### What you have to do
Reproduce every one of the following records verbatim, line for line.

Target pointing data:
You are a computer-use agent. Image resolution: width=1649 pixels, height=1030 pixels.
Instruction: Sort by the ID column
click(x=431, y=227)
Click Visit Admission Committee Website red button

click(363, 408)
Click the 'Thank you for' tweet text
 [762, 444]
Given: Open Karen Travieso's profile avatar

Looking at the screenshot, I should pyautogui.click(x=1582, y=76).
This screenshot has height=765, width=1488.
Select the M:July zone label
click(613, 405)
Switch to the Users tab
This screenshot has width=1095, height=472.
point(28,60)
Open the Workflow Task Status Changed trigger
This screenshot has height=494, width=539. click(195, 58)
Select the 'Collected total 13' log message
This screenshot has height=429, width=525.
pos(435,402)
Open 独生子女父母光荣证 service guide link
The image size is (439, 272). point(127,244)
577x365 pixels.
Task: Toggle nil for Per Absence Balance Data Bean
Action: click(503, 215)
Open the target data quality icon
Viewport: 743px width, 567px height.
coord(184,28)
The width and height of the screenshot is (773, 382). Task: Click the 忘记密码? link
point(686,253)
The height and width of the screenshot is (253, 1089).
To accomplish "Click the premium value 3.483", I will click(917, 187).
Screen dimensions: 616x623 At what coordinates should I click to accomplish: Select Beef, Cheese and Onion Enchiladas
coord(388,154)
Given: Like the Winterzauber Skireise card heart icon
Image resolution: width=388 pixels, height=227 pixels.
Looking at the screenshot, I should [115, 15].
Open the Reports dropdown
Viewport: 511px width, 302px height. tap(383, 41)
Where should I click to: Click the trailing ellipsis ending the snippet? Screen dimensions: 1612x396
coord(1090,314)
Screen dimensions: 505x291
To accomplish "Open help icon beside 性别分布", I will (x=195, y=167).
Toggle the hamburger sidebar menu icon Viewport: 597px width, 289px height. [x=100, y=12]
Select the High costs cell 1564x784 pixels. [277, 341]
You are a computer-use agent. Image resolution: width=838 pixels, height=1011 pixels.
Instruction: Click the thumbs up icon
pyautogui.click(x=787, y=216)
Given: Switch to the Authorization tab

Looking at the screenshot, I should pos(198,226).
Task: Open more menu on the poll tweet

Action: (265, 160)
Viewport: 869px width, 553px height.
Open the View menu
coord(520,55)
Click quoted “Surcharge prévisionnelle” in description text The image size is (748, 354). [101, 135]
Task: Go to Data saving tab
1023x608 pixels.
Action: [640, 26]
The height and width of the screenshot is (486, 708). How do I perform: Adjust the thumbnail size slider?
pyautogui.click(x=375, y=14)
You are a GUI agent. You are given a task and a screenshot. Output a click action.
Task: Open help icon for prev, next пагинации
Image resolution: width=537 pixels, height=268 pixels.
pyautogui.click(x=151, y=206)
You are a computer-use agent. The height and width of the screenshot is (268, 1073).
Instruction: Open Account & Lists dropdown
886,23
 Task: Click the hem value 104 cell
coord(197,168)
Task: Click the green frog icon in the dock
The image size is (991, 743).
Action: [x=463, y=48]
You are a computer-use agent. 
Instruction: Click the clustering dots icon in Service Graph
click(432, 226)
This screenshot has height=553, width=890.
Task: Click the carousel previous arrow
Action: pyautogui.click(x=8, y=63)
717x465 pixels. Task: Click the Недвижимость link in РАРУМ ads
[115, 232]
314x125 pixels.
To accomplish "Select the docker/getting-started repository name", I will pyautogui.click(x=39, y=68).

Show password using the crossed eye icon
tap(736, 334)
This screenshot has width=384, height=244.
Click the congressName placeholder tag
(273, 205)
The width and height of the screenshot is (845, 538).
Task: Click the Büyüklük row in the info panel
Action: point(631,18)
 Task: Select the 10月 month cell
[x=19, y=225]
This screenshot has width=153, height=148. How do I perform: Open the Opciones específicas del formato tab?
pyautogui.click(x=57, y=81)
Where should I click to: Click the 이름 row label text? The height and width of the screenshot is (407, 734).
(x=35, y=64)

### The completed task
You are a computer-use agent. Image resolution: width=1649 pixels, height=1030 pixels.
Instruction: Sort by the ID column
click(x=431, y=227)
Click Visit Admission Committee Website red button

click(363, 408)
Click the 'Thank you for' tweet text
 [762, 444]
Given: Open Karen Travieso's profile avatar

Looking at the screenshot, I should pyautogui.click(x=1582, y=76).
This screenshot has height=765, width=1488.
Select the M:July zone label
click(613, 405)
Switch to the Users tab
This screenshot has width=1095, height=472.
point(28,60)
Open the Workflow Task Status Changed trigger
This screenshot has height=494, width=539. click(195, 58)
Select the 'Collected total 13' log message
This screenshot has height=429, width=525.
pos(435,402)
Open 独生子女父母光荣证 service guide link
The image size is (439, 272). point(127,244)
577x365 pixels.
Task: Toggle nil for Per Absence Balance Data Bean
Action: click(503, 215)
Open the target data quality icon
Viewport: 743px width, 567px height.
coord(184,28)
The width and height of the screenshot is (773, 382). Task: Click the 忘记密码? link
point(686,253)
The height and width of the screenshot is (253, 1089).
To accomplish "Click the premium value 3.483", I will click(917, 187).
Screen dimensions: 616x623 At what coordinates should I click to accomplish: Select Beef, Cheese and Onion Enchiladas
coord(388,154)
Given: Like the Winterzauber Skireise card heart icon
Image resolution: width=388 pixels, height=227 pixels.
Looking at the screenshot, I should [115, 15].
Open the Reports dropdown
Viewport: 511px width, 302px height. tap(383, 41)
Where should I click to: Click the trailing ellipsis ending the snippet? Screen dimensions: 1612x396
coord(1090,314)
Screen dimensions: 505x291
To accomplish "Open help icon beside 性别分布", I will (x=195, y=167).
Toggle the hamburger sidebar menu icon Viewport: 597px width, 289px height. [x=100, y=12]
Select the High costs cell 1564x784 pixels. [277, 341]
You are a computer-use agent. Image resolution: width=838 pixels, height=1011 pixels.
Instruction: Click the thumbs up icon
pyautogui.click(x=787, y=216)
Given: Switch to the Authorization tab

Looking at the screenshot, I should pos(198,226).
Task: Open more menu on the poll tweet

Action: (265, 160)
Viewport: 869px width, 553px height.
Open the View menu
coord(520,55)
Click quoted “Surcharge prévisionnelle” in description text The image size is (748, 354). [101, 135]
Task: Go to Data saving tab
1023x608 pixels.
Action: [640, 26]
The height and width of the screenshot is (486, 708). How do I perform: Adjust the thumbnail size slider?
pyautogui.click(x=375, y=14)
You are a GUI agent. You are given a task and a screenshot. Output a click action.
Task: Open help icon for prev, next пагинации
Image resolution: width=537 pixels, height=268 pixels.
pyautogui.click(x=151, y=206)
You are a computer-use agent. The height and width of the screenshot is (268, 1073).
Instruction: Open Account & Lists dropdown
886,23
 Task: Click the hem value 104 cell
coord(197,168)
Task: Click the green frog icon in the dock
The image size is (991, 743).
Action: [x=463, y=48]
You are a computer-use agent. 
Instruction: Click the clustering dots icon in Service Graph
click(432, 226)
This screenshot has height=553, width=890.
Task: Click the carousel previous arrow
Action: pyautogui.click(x=8, y=63)
717x465 pixels. Task: Click the Недвижимость link in РАРУМ ads
[115, 232]
314x125 pixels.
To accomplish "Select the docker/getting-started repository name", I will pyautogui.click(x=39, y=68).

Show password using the crossed eye icon
tap(736, 334)
This screenshot has width=384, height=244.
Click the congressName placeholder tag
(273, 205)
The width and height of the screenshot is (845, 538).
Task: Click the Büyüklük row in the info panel
Action: point(631,18)
 Task: Select the 10月 month cell
[x=19, y=225]
This screenshot has width=153, height=148. How do I perform: Open the Opciones específicas del formato tab?
pyautogui.click(x=57, y=81)
Where should I click to: Click the 이름 row label text? The height and width of the screenshot is (407, 734).
(x=35, y=64)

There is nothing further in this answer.